米国市場における新興成長企業の地位の確定時期

 前回に続き、米国「新規事業活性化法(JOBS法)」に関連し、日本企業を含む「新興成長企業(EGC)」についての手続きなどを説明します。

 米国証券法ルール第401条(a)は「登録届出書および目論見書の様式および内容は、当該登録届出書や目論見書の当初提出日に有効なルールおよび様式に適合するものとする」と定めています。

 同項は「当初提出日」現在の登録届出書に適用されますが、非公開審査のため米国証券取引委員会(SEC)に対して「提供」される登録届出書のドラフトは「提出」とみなされず、ドラフトの提供時点は、当初提出日にはなりません。

 従って、非公開審査を終えた発行体が、登録届出書を提出する日にEGCに該当すれば、その地位は米国証券法ルール第401条(a)によって、当該登録届出書が登録されている間は保持されます。

 そのほか発行体は、登録届出書のドラフトを非公開審査のためにSECに提供する時点と、ドラフトの修正を提供する各時点で、EGCに該当する必要があります。米国証券法第5条(d)の下で認められた予備調査的コミュニケーションの使用に関しても、発行体がこれを行う時点でEGCに該当するかどうか判断する必要があります。

新興成長企業についての予備調査リサーチレポート

 発行体がEGCに該当する場合は、オファリングやその後の報告開示、コーポレートガバナンスに関連していくつかの規制緩和措置を受けられます。これらの措置は、公募プロセスの円滑化や新規上場(IPO)前後のコミュニケーションの促進、EGCの特定の開示要件の緩和を目的としています。

 日本企業を含め、米国でIPOを目指す多くの企業は、SECが規制するオファリング関連のコミュニケーションに対する制限に驚くことがよくあります。

 しかし、JOBS法に基づいて制定された米国証券法第5条(d)はEGCについて、登録届出書の当初提出の前後を問わず、EGCによるオファリング案の成功率を判断するために一定の適格機関買付人と認定機関投資家との口頭か書面によるコミュニケーションが柔軟にできるよう定めています。

 ただし従来通り証券の売り付けに関しては、米国証券法第10条(a)の要件を満たす目論見書が、投資家に対して同時か事前に提供されていない限り一切できません。

 この規定によってEGCは、投資家らと接触して当該オファリングに対する関心を判断し、オファリングの可能性を予備調査できます。

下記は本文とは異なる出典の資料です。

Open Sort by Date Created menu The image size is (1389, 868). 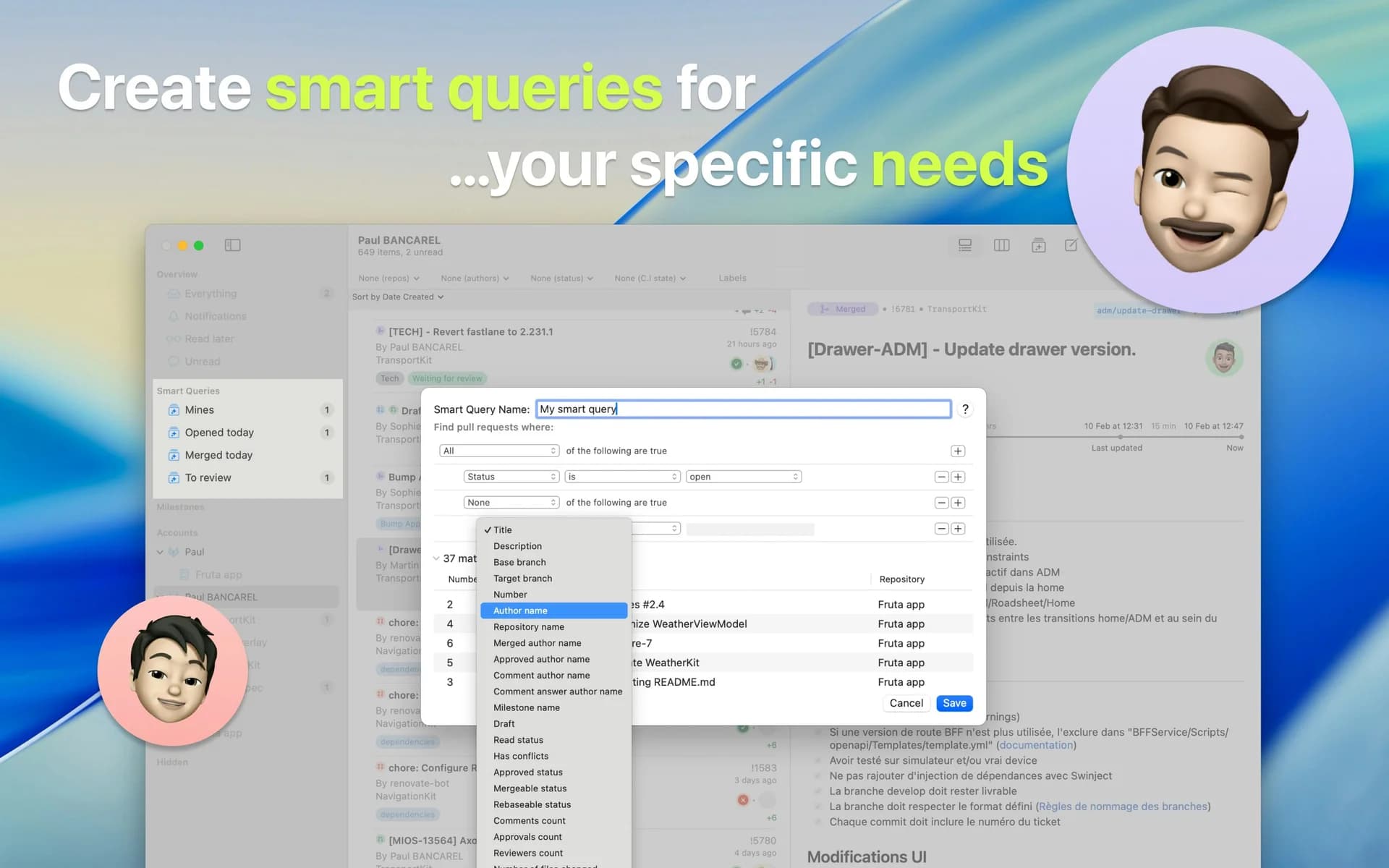tap(398, 297)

このコミュニケーションには様式・内容に関する制約はなく、SECに対して書面で当該コミュニケーションを届ける義務も負いません。

 またJOBS法は、EGCが登録届出書を提出する前後でも、ブローカー・ディーラーがEGCについてのリサーチレポートを公表・配布することを認め、ブローカー・ディーラーがオファリングに参加もしくは参加予定の場合でも、リサーチレポートは米国証券法上のオファリング書類とはみなされません。 

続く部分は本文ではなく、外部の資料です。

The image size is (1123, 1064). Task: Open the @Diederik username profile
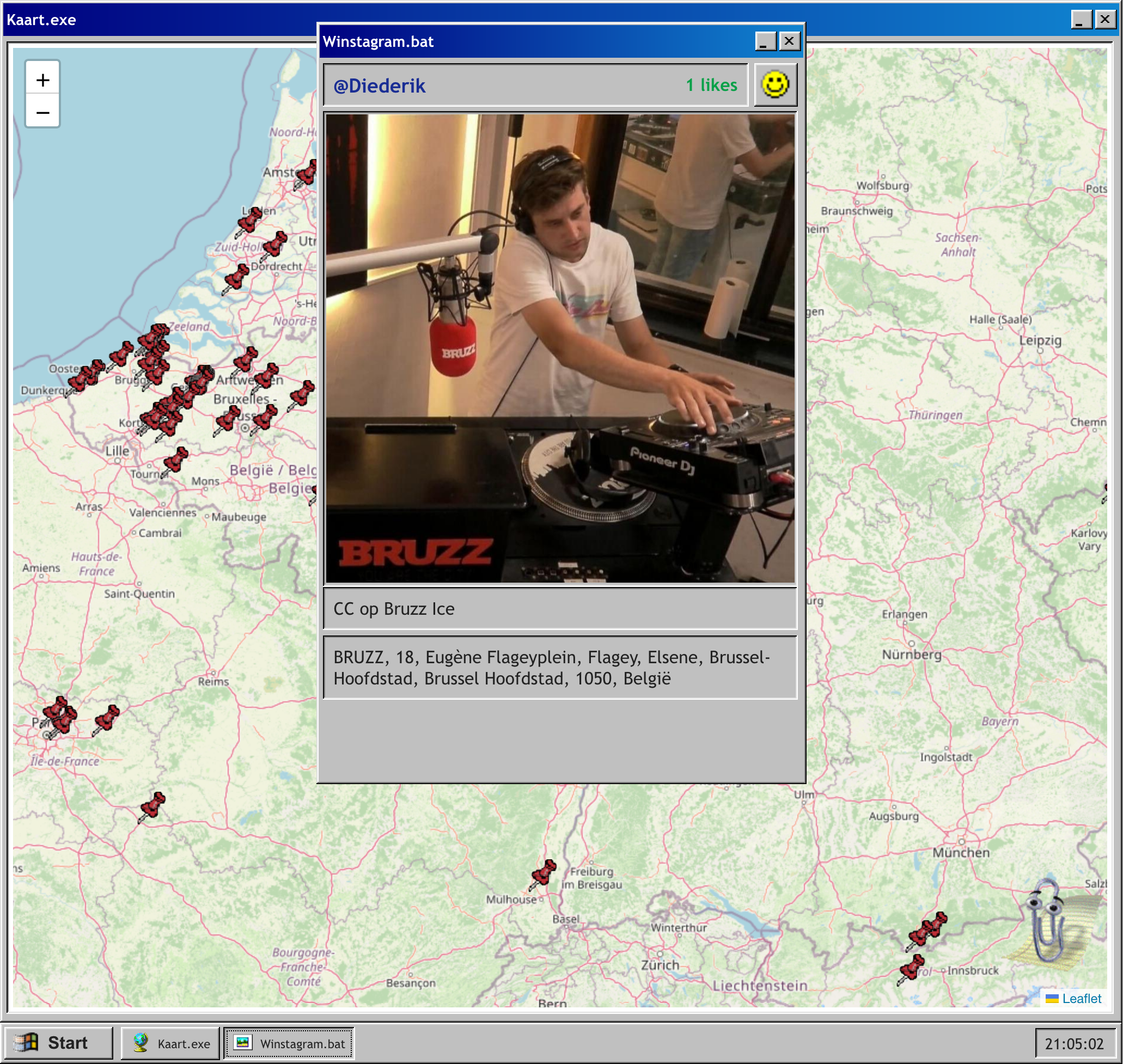380,85
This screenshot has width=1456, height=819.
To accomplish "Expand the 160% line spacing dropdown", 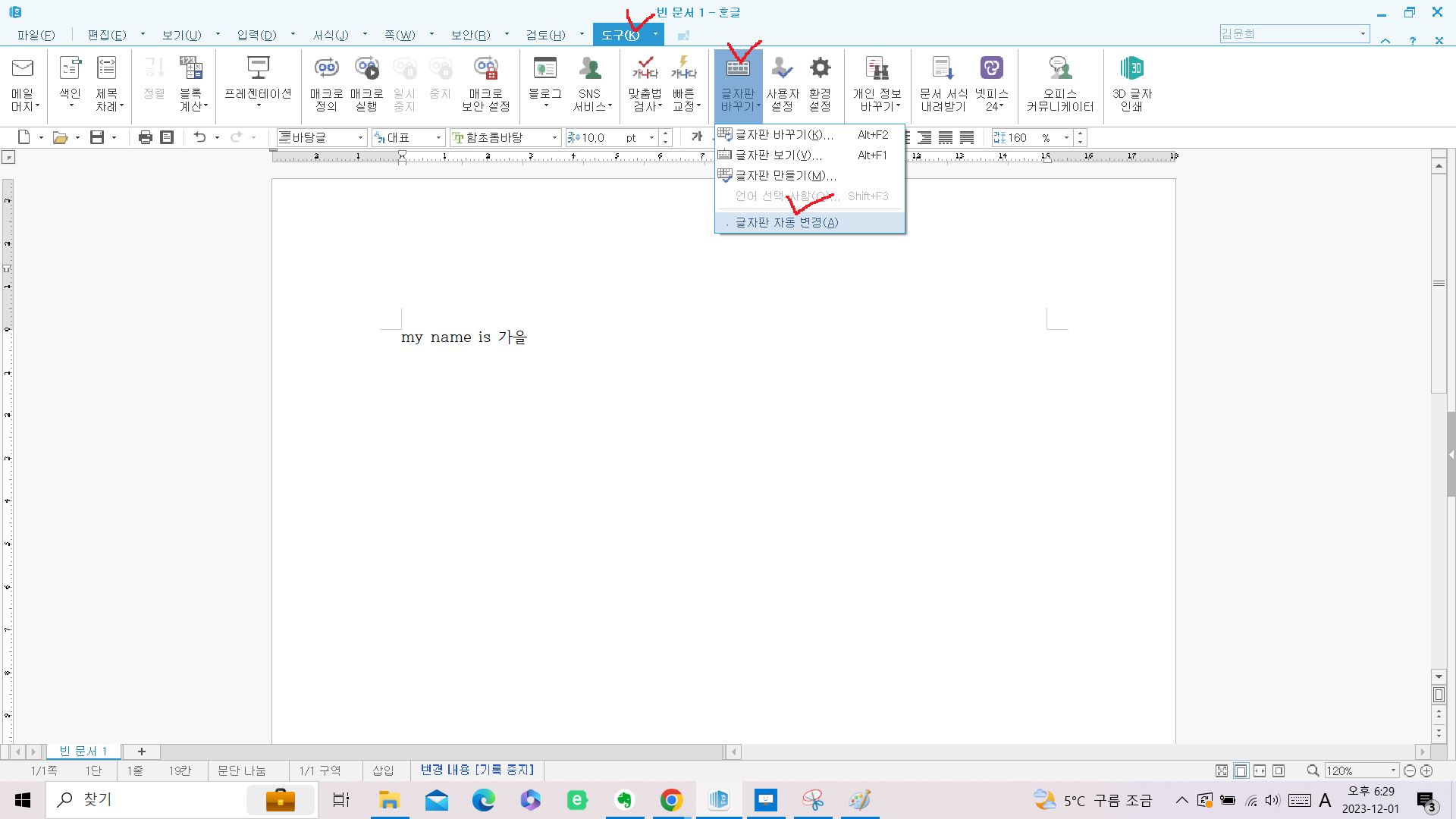I will coord(1066,137).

 SECも自主規制機関も、ブローカー・ディーラーがリサーチレポートを公表・配布すること、またはオファリング後やロックアップ(売却禁止期間)満了前の期間にEGCの証券に関する開示を禁じる規則や規制を採択できません。

新興成長企業のIPO登録届出書は極秘に審査

 JOBS法タイトルⅠは、SECがすべてのEGCのIPO登録届出書のドラフトを極秘に審査しなければならないと規定しています。EGCは、IPO登録届出書のドラフトを極秘の扱いで提供して、非公開の審査を受けることができます。ただし、最初の極秘提供文書やその後の補正文書は、発行体によるロードショー開始の21日前までにSECに正式に届け出なければなりません。

 SECは、極秘提供文書や補正文書を、それぞれフォームDRSとフォームDRS/Aを使い、EDGARを通して提供するよう求めています。

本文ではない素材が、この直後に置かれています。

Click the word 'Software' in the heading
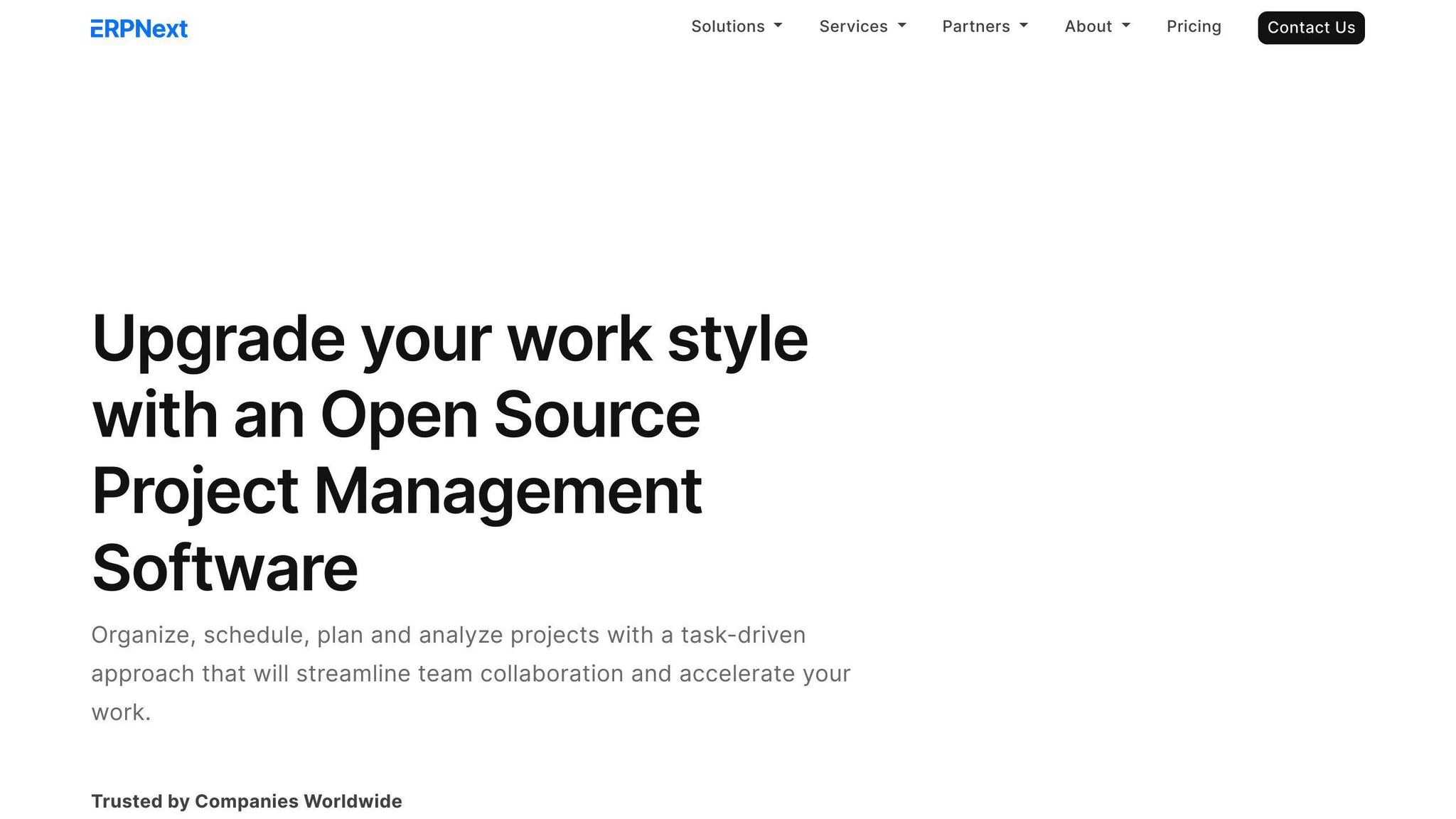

 登録届出書のドラフトを提供する際、届け出料はかかりません。登録届出書のドラフトの極秘扱いによる提供には登録者や役員などの署名は必要なく、SECへの届け出は未了なので、非公開審査の終了後の登録届出書には添付される監査人その他の専門家の同意書も必要もありません。ただし、SECは、非公開審査用登録届出書のドラフトが、最初の提供の時点で、署名済みの監査報告書を含み実質的に完成していることを想定しているため、登録届出書のドラフトに重大な欠陥がある場合、審査を保留することにしています。

 JOBS法に従って施行された米国証券法セクション6(e)は、発行体がロードショーを開始する日の21日前までに極秘提供文書や補正文書をSECに正式に届け出る義務を定めているものの、SECは正式に届け出した場合、それ以前の極秘提供文書や補正文書は、署名も同意書も不要としています。